**ENUNCIADO**
Reproduza fielmente, linha por linha, toda a listagem a seguir, sem alterar nenhum caractere.

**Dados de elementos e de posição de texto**
※

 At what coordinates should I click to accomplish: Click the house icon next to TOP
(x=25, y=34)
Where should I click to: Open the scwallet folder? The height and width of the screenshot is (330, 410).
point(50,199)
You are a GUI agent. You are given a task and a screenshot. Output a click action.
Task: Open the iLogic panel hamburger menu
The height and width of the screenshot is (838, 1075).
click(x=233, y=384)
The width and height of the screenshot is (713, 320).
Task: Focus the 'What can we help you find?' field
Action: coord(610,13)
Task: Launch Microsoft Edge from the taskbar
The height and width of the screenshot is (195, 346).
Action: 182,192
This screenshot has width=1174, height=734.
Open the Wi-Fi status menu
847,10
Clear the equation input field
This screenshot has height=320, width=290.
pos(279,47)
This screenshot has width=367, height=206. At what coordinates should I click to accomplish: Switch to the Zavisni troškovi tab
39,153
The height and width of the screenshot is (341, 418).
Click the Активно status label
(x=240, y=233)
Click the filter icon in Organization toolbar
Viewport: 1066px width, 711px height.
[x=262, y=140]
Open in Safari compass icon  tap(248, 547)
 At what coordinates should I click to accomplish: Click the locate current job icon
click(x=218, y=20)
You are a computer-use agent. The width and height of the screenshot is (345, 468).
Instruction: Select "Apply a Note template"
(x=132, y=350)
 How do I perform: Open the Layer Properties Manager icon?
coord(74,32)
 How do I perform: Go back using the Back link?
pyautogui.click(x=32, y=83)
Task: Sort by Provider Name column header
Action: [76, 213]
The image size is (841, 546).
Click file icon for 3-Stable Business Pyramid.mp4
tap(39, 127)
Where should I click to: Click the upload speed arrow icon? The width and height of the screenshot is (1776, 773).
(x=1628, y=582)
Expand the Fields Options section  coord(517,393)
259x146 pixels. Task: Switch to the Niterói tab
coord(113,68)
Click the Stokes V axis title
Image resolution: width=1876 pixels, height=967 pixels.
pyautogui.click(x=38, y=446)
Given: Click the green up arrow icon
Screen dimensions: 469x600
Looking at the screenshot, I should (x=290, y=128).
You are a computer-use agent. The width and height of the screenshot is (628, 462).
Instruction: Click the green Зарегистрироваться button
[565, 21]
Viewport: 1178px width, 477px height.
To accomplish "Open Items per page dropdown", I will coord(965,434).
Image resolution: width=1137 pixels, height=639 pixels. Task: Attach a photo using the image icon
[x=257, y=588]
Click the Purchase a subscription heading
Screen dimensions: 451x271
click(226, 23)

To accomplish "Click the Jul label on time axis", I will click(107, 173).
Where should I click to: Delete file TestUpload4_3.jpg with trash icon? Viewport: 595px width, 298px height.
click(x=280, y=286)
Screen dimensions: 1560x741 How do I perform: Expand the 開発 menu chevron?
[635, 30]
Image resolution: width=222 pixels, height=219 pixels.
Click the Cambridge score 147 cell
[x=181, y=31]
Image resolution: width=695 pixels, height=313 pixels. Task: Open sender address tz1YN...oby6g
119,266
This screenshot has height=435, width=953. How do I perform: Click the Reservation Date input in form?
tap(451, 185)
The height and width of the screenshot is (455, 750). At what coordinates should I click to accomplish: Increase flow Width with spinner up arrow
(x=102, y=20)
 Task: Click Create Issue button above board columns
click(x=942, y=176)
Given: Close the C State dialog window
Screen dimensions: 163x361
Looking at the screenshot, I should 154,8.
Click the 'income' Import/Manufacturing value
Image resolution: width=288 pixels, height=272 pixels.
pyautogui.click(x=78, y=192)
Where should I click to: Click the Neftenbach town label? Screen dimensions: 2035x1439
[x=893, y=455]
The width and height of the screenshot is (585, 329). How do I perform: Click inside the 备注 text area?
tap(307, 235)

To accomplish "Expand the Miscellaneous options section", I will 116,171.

※

**RESPOSTA**
 At what coordinates should I click to accomplish: Click the house icon next to TOP
(x=25, y=34)
Where should I click to: Open the scwallet folder? The height and width of the screenshot is (330, 410).
point(50,199)
You are a GUI agent. You are given a task and a screenshot. Output a click action.
Task: Open the iLogic panel hamburger menu
The height and width of the screenshot is (838, 1075).
click(x=233, y=384)
The width and height of the screenshot is (713, 320).
Task: Focus the 'What can we help you find?' field
Action: coord(610,13)
Task: Launch Microsoft Edge from the taskbar
The height and width of the screenshot is (195, 346).
Action: 182,192
This screenshot has width=1174, height=734.
Open the Wi-Fi status menu
847,10
Clear the equation input field
This screenshot has height=320, width=290.
pos(279,47)
This screenshot has width=367, height=206. At what coordinates should I click to accomplish: Switch to the Zavisni troškovi tab
39,153
The height and width of the screenshot is (341, 418).
Click the Активно status label
(x=240, y=233)
Click the filter icon in Organization toolbar
Viewport: 1066px width, 711px height.
[x=262, y=140]
Open in Safari compass icon  tap(248, 547)
 At what coordinates should I click to accomplish: Click the locate current job icon
click(x=218, y=20)
You are a computer-use agent. The width and height of the screenshot is (345, 468).
Instruction: Select "Apply a Note template"
(x=132, y=350)
 How do I perform: Open the Layer Properties Manager icon?
coord(74,32)
 How do I perform: Go back using the Back link?
pyautogui.click(x=32, y=83)
Task: Sort by Provider Name column header
Action: [76, 213]
The image size is (841, 546).
Click file icon for 3-Stable Business Pyramid.mp4
tap(39, 127)
Where should I click to: Click the upload speed arrow icon? The width and height of the screenshot is (1776, 773).
(x=1628, y=582)
Expand the Fields Options section  coord(517,393)
259x146 pixels. Task: Switch to the Niterói tab
coord(113,68)
Click the Stokes V axis title
Image resolution: width=1876 pixels, height=967 pixels.
pyautogui.click(x=38, y=446)
Given: Click the green up arrow icon
Screen dimensions: 469x600
Looking at the screenshot, I should (x=290, y=128).
You are a computer-use agent. The width and height of the screenshot is (628, 462).
Instruction: Click the green Зарегистрироваться button
[565, 21]
Viewport: 1178px width, 477px height.
To accomplish "Open Items per page dropdown", I will coord(965,434).
Image resolution: width=1137 pixels, height=639 pixels. Task: Attach a photo using the image icon
[x=257, y=588]
Click the Purchase a subscription heading
Screen dimensions: 451x271
click(226, 23)

To accomplish "Click the Jul label on time axis", I will click(107, 173).
Where should I click to: Delete file TestUpload4_3.jpg with trash icon? Viewport: 595px width, 298px height.
click(x=280, y=286)
Screen dimensions: 1560x741 How do I perform: Expand the 開発 menu chevron?
[635, 30]
Image resolution: width=222 pixels, height=219 pixels.
Click the Cambridge score 147 cell
[x=181, y=31]
Image resolution: width=695 pixels, height=313 pixels. Task: Open sender address tz1YN...oby6g
119,266
This screenshot has height=435, width=953. How do I perform: Click the Reservation Date input in form?
tap(451, 185)
The height and width of the screenshot is (455, 750). At what coordinates should I click to accomplish: Increase flow Width with spinner up arrow
(x=102, y=20)
 Task: Click Create Issue button above board columns
click(x=942, y=176)
Given: Close the C State dialog window
Screen dimensions: 163x361
Looking at the screenshot, I should 154,8.
Click the 'income' Import/Manufacturing value
Image resolution: width=288 pixels, height=272 pixels.
pyautogui.click(x=78, y=192)
Where should I click to: Click the Neftenbach town label? Screen dimensions: 2035x1439
[x=893, y=455]
The width and height of the screenshot is (585, 329). How do I perform: Click inside the 备注 text area?
tap(307, 235)

To accomplish "Expand the Miscellaneous options section", I will 116,171.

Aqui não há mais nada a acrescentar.